*Work task*: In the records that follow, find each line containing "from" and copy it.

*Source information*:
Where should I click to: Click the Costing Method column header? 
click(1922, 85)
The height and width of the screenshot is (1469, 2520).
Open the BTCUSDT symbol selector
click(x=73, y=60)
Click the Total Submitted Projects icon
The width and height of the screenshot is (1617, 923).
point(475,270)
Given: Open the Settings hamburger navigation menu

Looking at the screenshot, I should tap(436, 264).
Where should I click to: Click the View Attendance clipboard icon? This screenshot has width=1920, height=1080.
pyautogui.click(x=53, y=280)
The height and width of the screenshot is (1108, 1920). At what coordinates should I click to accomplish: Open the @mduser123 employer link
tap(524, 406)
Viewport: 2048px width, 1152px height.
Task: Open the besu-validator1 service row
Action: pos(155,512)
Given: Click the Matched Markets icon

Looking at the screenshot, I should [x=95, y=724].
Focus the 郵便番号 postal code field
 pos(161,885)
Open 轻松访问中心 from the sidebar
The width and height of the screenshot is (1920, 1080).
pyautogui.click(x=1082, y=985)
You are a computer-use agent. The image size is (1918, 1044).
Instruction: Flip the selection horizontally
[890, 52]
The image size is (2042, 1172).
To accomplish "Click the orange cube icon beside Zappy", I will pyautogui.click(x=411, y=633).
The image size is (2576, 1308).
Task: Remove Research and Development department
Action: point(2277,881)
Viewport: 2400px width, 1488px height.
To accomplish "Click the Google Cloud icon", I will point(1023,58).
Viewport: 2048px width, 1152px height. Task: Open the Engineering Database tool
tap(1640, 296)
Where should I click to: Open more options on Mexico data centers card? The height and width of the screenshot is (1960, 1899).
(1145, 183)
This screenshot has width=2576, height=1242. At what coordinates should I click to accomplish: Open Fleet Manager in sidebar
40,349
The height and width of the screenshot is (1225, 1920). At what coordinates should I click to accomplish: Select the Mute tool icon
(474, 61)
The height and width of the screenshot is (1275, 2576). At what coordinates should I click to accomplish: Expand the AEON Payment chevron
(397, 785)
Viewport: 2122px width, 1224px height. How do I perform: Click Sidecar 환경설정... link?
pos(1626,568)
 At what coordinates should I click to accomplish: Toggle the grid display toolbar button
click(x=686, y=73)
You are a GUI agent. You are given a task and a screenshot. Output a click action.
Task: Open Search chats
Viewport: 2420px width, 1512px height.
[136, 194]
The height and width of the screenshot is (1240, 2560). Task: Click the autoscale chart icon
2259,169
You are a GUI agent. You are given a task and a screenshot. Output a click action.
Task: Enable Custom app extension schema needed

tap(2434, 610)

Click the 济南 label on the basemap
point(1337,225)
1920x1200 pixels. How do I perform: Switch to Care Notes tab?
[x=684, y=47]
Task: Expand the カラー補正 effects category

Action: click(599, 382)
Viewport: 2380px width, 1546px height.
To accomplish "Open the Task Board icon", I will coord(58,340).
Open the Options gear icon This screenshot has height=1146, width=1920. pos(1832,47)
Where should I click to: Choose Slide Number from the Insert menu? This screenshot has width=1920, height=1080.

*Exercise output*:
Open 轻松访问中心 from the sidebar
Where should I click to: Choose Slide Number from the Insert menu? This screenshot has width=1920, height=1080.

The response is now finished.